___ SOURCE TEXT

Even amid this welter of perfection, however, mistakes occurred and eyes were turned to the skies in search of some sort of explanation. None was forthcoming, of course, for there isn't one. It's just that
perfection needs a blemish here and there t
o set it off and if a golfer happens to be chosen to provide the blemish then that's his or her bad luck.

Life isn't supposed to be a bed or roses – and careful observers will have noted that it isn't. When all is too smooth, credibility is lost. I recently watched a film starring Arnold Schwarzenegger in which the governor of California kills everybody except the wine waiter, and reflected on how far removed from reality the whole business had been. Entertaining enough, of course, but it doesn't happen like that.

When someone is punched on the nose it hurts. The eyes tend to water and a general feeling of misery sets in. Arnie was punched regularly, was shot at least once and was slashed by knives, but none of this seemed to faze him. With one arm out of action, he defeated the top baddie and emerged with his teeth gleaming and the merest droplet of tastefully applied blood adhering to parts of his person where it wouldn't mar the symmetry of the body beautiful. It's nice work if you can get it, but you rarely can.

Apart from Westwood, who appeared to be moving along a predestined path exclusively his own, the rest of the Dubai field stumbled from time to time, but their misfortunes, major or minor, merely underlined the general excellence of the golf being played. The tournament was a reminder of the staggering standards of golf at the top level. It isn't an easy game at any level, but somehow those at the top manage to make it look as if it is.

______

- _PROBLEM SET_:
1 - According to the golf commentary, which player seemed to be moving along a predestined path of his own in Dubai?
2 - From the golf commentary, extract the passage starting at "Even amid this" and ending at "her bad luck.".
3 - List every kind of harm the golf commentary says Arnie suffered in the film.
The listing that follows is separate material and has no connection to the golf commentary.

___ DATA SHOWN

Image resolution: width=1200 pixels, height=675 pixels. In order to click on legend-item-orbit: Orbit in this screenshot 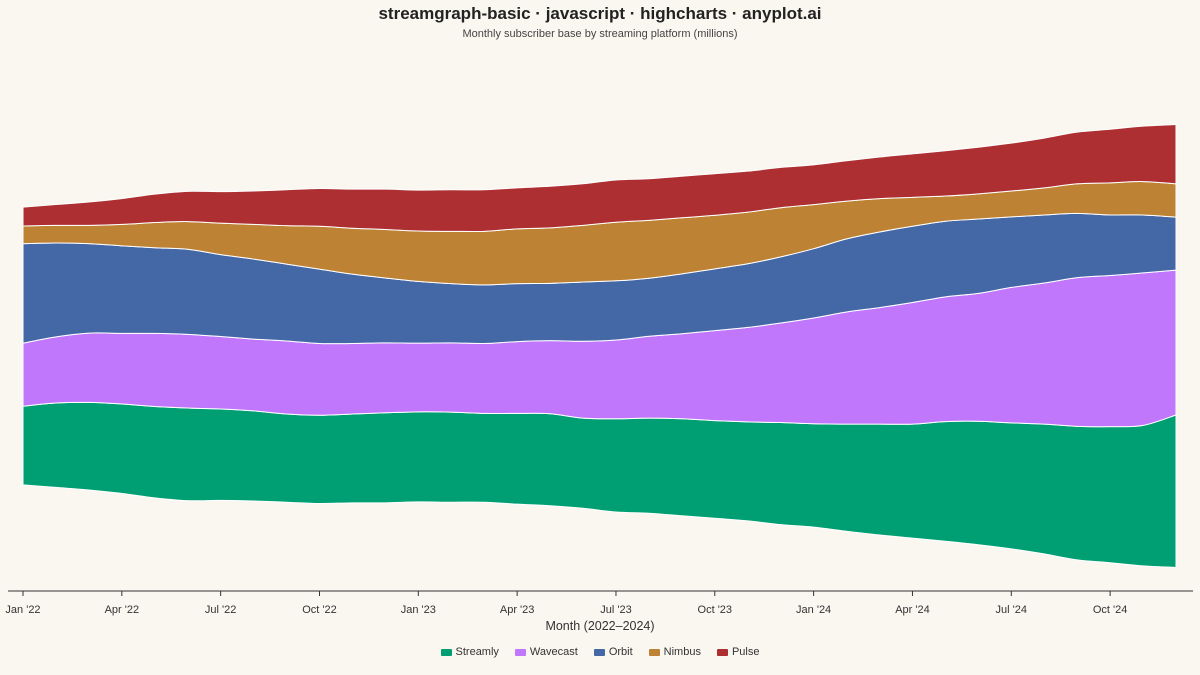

______
___ DATA SHOWN

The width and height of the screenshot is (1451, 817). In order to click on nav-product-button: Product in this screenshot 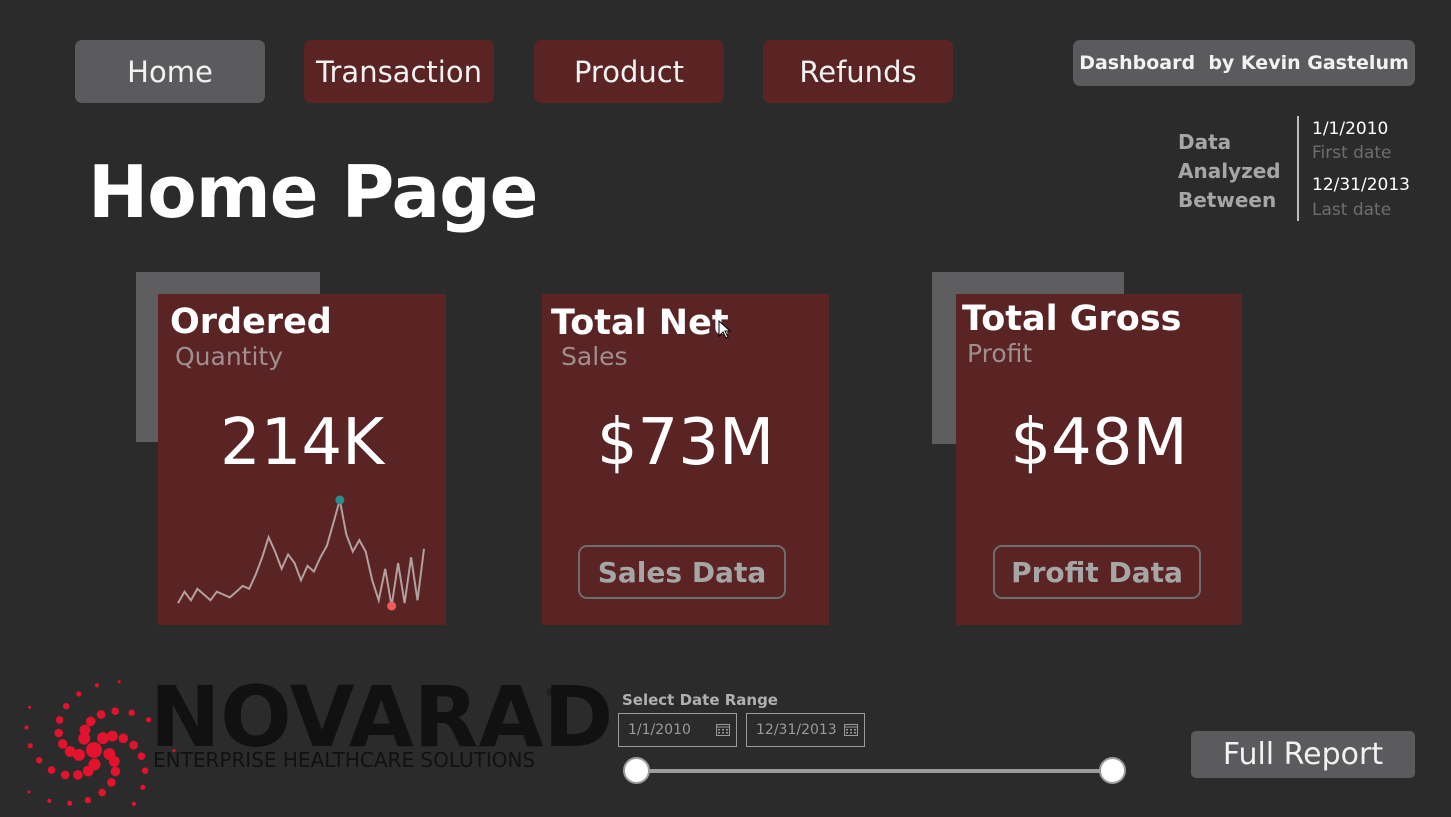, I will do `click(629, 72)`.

______

- _OUTPUTS FOR THE TASKS_:
1 - Westwood

2 -
Even amid this welter of perfection, however, mistakes occurred and eyes were turned to the skies in search of some sort of explanation. None was forthcoming, of course, for there isn't one. It's just that
perfection needs a blemish here and there t
o set it off and if a golfer happens to be chosen to provide the blemish then that's his or her bad luck.

3 -
- Punched regularly
- Shot at least once
- Slashed by knives